Wayne Horne | 7/26/2017, 3:14 p.m.
Columnist Wayne Horne cautions the city to take a step back and proceed with caution before investing city funds in ...

whorne@thetimesweekly.com

Last week the Joliet City Council gave its Ok on an entrepreneurial project known as Startup Pavilion, Inc. doing business as Innovation Pavilion, Inc. The concept was presented as a public-private partnership. That’s the new buzzword for projects the private sector wants to accomplish but wants taxpayer dollars to subsidize. That doesn’t make it a questionable concept. It does give the public-sector (Joliet) room to contemplate the endgame over a longer period of time. I’ll come back to this further down the column.

Another project being considered for a public-private partnership in the Joliet area is the proposed bridge over the Des Plaines River that will connect Center-Point Intermodal with Interstate 80 via Houboldt Road. According to sources, the bridge appears to be moving closer to reality. Infrastructure projects like the one being proposed can be not only beneficial to Center-Point but also easy on the taxpayer’s wallet.

There is one side of the equation not always openly discussed and that is the aspect of who controls the structure once it is completed. There are numerous examples of the negative effects that occur when control of a project is ceded to the private-sector side of the deal. Two examples in metro Chicago are the privatization of parking meters and the Chicago Skyway. Public access to their use has become very expensive for the public that needs to use them.

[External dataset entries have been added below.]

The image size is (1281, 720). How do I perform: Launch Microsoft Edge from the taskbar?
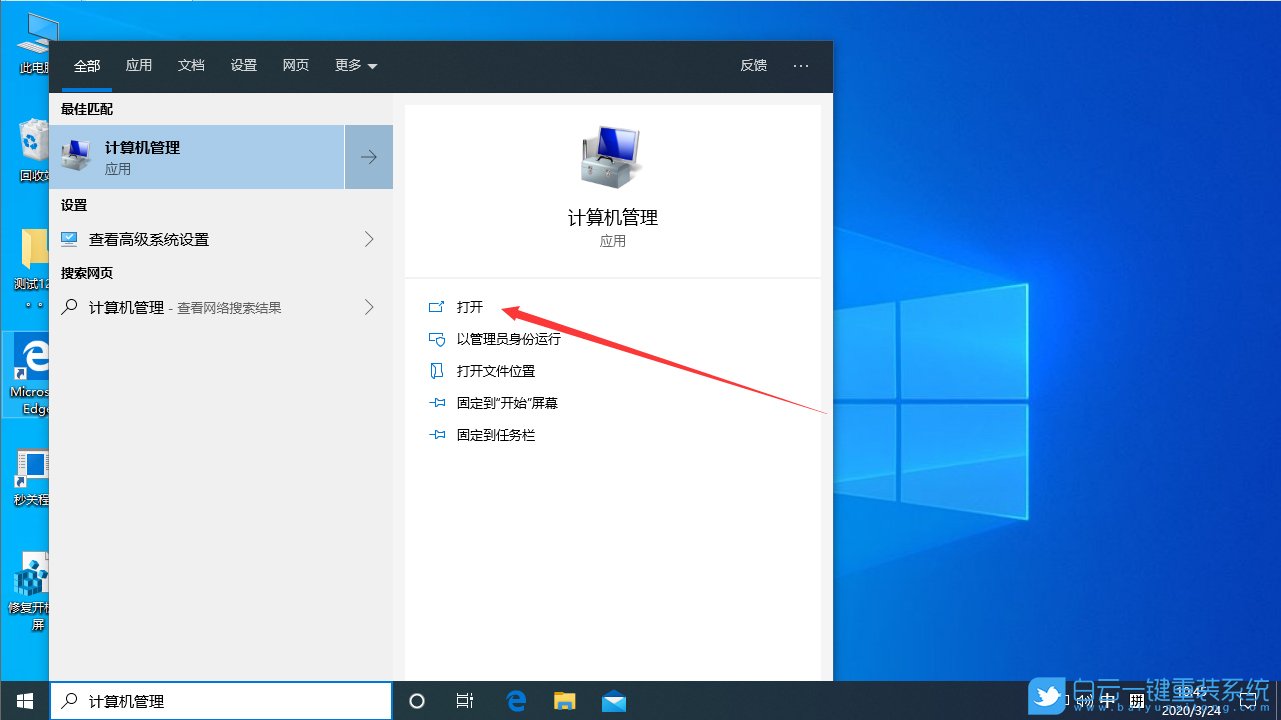tap(516, 701)
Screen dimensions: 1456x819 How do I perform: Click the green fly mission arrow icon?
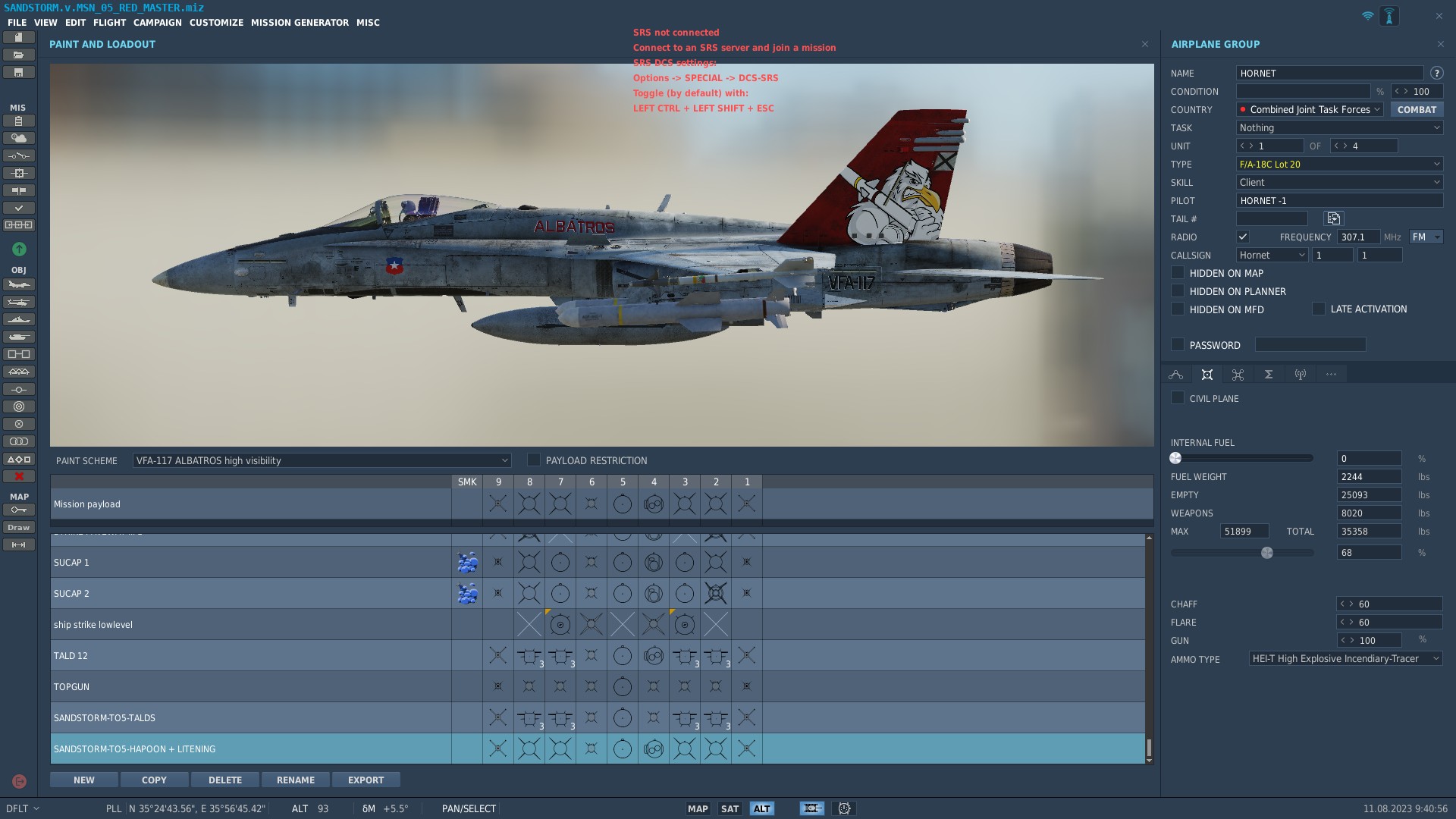pyautogui.click(x=19, y=249)
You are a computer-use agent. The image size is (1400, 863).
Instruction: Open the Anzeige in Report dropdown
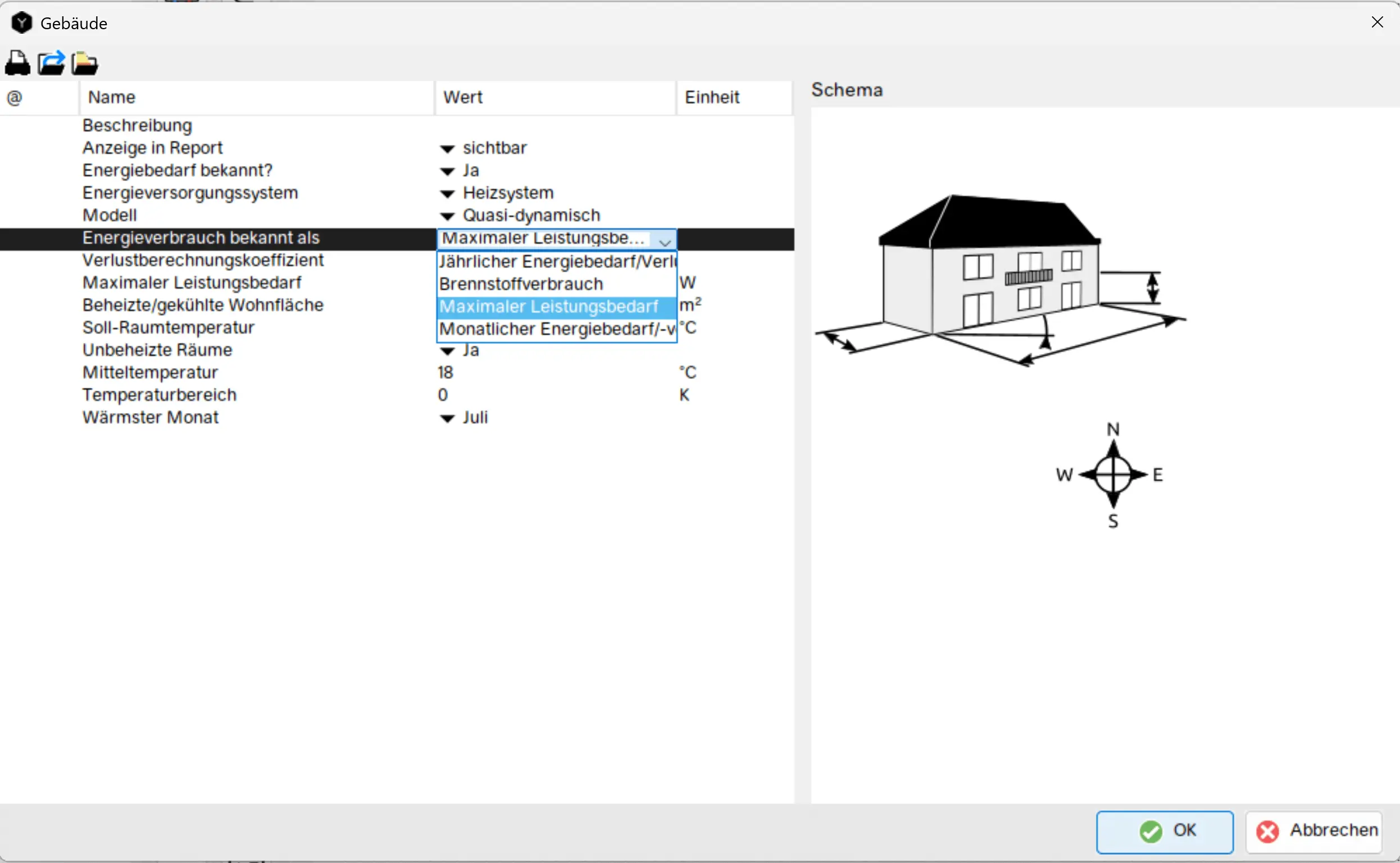448,149
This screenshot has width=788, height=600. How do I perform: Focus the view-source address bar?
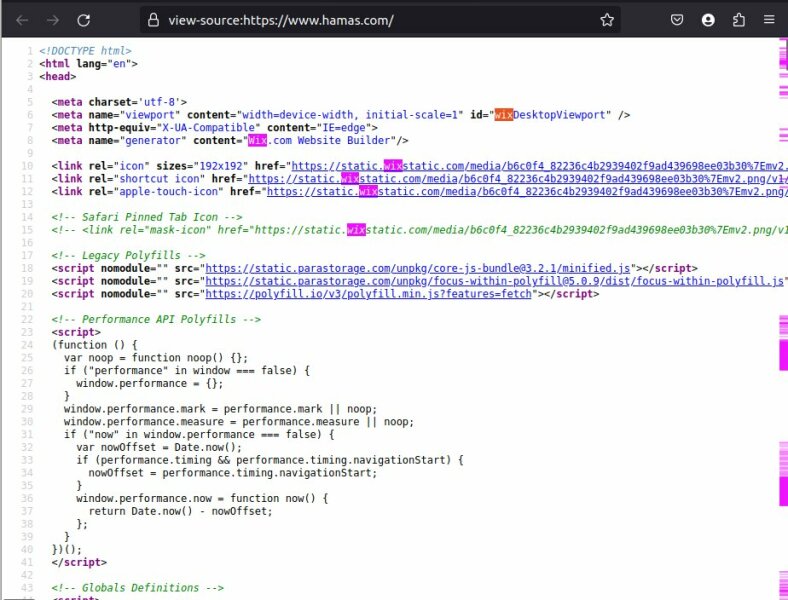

The bottom line here is the long view needs to be considered before public money, i.e. taxes, is committed. Consider the two past projects that have drained Joliet tax dollars because the long-term costs were not considered prior to committing the dollars. Evergreen Terrace housing complex will cost the city of Joliet far into the future for maintenance and capital improvements. Sometime in the future the city becomes responsible for operating the complex along with all the associated costs. We have already forked over more than $10 million for Evergreen and have yet to get the keys to the place.

Another example of long term costs with very little expected return on investment is the not-yet-renamed baseball park, formerly known as Silver Cross Field. It’s actually still called that, but now it’s a freebie for Silver Cross Hospital in New Lenox. The City is set to begin installing artificial turf at the end of the Joliet Slammers season. That cost is $1.2 million. The Slammers pay less than $80,000 rent annually.

Attendance at Slammers games this year is below last year’s. The weather has probably been a factor in attracting fans so far. Even with the All-Star game played in the stadium this year, projected fan attendance based on the remaining games is about 83,000. Meanwhile, a few miles up the road at Boomer Stadium in Schaumburg, attendance to date this year is 108,324 with 16 games left.

Coming back to the latest public-private partnership, Innovation Pavilion, Inc., the city council committed to an investment of $200,000 when and if the project is actually started in Joliet. That’s a good agreement since no tax funds are paid until the project is up and ready to go. Another project the Innovation Pavilion is working on in Olathe, KS sounds similar to the proposed project in Joliet. The request for funds there is $70,000. Olathe is a similar size city to Joliet about 20 miles southwest of Kansas City, MO. According to CEO Vic Ahmed, Joliet was one of six communities, out of 40 solicited, that responded to his request for the opportunity to submit a presentation of the project.